Editor's
Note
October
2000
Selling Out Cheaply
by
Njeru Waithaka
The recent exclusion of
black publications from Ford Motor Company’s wave of advertisements
about the dangers of faulty Firestone tires is yet another indicator
that certain corporations don’t care about black consumers; that
blacks will never get anywhere with the corporations except by boycotts
or lawsuits.
In spite of undivided loyalty by black consumers in purchasing Ford’s
sport-utility vehicles, the company ran full-page advertisements in
white publications throughout September expressing its concern for
customer safety but it refused to advertise with black publications.
The efforts of individual publishers to persuade Ford to advertise were
met with deaf ears although the refusal united about 70 black publishers
across the country who threatened to boycott Ford products. The
unfortunate thing is that Ford representatives preempted a boycott by
acknowledging that the company discriminated against the black press and
that it jeopardized the safety of its black customers.

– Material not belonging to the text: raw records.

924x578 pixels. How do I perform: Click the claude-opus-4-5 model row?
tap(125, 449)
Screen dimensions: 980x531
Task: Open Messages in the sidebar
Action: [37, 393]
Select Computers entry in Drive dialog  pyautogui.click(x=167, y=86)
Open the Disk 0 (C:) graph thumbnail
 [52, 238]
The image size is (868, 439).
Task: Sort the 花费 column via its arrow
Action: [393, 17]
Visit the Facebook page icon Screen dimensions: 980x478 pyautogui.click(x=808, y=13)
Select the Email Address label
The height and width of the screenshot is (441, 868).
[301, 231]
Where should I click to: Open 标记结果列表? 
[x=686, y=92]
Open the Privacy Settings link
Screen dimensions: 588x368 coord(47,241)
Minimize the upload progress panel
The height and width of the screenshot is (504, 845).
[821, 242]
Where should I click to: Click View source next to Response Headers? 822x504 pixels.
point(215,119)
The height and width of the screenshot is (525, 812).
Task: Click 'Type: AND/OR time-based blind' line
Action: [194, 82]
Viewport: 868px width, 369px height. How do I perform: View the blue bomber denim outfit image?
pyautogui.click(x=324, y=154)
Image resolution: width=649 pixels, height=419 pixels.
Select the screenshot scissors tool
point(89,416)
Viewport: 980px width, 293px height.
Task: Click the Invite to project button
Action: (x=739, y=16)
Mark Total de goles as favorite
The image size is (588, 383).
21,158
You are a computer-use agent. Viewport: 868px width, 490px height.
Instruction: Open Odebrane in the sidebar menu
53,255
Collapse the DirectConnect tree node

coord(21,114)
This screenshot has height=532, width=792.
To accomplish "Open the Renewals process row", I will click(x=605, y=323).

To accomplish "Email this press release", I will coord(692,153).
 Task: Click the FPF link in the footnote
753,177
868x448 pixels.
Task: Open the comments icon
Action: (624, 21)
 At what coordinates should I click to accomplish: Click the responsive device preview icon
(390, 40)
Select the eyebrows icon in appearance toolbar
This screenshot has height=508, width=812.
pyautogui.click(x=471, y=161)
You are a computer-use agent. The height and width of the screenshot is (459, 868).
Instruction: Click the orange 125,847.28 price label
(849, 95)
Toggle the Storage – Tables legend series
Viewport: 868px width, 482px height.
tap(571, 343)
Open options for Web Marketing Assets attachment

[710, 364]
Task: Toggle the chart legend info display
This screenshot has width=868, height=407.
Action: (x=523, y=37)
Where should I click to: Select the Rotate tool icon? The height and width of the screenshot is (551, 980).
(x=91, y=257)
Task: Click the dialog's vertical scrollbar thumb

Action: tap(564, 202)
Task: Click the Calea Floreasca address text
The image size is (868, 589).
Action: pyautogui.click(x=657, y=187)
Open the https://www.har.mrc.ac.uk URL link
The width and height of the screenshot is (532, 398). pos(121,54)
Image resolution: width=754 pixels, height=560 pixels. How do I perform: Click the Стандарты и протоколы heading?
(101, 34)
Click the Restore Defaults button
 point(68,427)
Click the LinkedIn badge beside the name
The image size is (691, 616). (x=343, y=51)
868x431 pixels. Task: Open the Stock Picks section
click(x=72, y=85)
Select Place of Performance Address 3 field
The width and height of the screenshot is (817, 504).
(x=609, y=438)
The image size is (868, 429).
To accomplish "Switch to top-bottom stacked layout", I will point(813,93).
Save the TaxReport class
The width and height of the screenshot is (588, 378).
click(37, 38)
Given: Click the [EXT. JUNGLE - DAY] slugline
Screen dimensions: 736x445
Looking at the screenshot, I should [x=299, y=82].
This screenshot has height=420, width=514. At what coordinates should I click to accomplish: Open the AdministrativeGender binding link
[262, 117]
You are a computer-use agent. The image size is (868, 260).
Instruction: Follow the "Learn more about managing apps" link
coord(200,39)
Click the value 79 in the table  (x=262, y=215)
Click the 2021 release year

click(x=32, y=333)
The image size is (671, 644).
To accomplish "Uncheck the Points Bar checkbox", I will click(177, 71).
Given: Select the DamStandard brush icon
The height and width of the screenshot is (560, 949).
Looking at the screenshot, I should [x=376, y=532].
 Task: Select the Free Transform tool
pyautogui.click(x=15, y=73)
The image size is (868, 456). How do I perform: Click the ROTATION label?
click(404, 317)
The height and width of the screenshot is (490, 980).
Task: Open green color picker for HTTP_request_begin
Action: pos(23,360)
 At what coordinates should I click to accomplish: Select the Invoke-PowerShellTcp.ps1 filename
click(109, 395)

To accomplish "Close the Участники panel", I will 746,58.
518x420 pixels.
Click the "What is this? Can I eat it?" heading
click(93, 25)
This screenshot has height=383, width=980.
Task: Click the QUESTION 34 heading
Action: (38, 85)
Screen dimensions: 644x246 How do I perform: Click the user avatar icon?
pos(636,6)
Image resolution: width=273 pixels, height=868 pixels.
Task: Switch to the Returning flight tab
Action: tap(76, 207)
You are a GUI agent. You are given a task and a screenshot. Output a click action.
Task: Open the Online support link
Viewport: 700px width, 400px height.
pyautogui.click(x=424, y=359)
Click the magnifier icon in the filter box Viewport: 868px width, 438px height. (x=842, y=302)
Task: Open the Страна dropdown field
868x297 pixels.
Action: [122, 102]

This acknowledgement alone
caused the publishers to call off a boycott but Ford has taken no
measures to correct its ills. How much more cheaply can a people sell
themselves?
Nor is Ford Motor Company alone. Coca-Cola Company is embroiled in a
class-action lawsuit by its former black employees whom it discriminated
against in wages and promotions. Again, Coca-Cola preempted all
possibilities of a boycott with promises of settling the lawsuit and
providing $1 billion over the next five years to support minority
suppliers, banks and retailers. The employees are asking for a motley
$176 million but the multi-billion dollar company wants to pay $100
million, $76 million less. Douglas N. Daft, Coca-Cola’s CEO, has
promised to diversify the corporation’s work force but again little is
being done and its board of directors has only one black member, Donald
McHenry, and no Hispanics. Further more, blacks at Coca-Cola continue to
be paid a median salary 44 percent less than that of whites. It is thus
shocking that black leaders have chosen to be silent about the issue
leaving the employees at the mercy of a notoriously unavailing company.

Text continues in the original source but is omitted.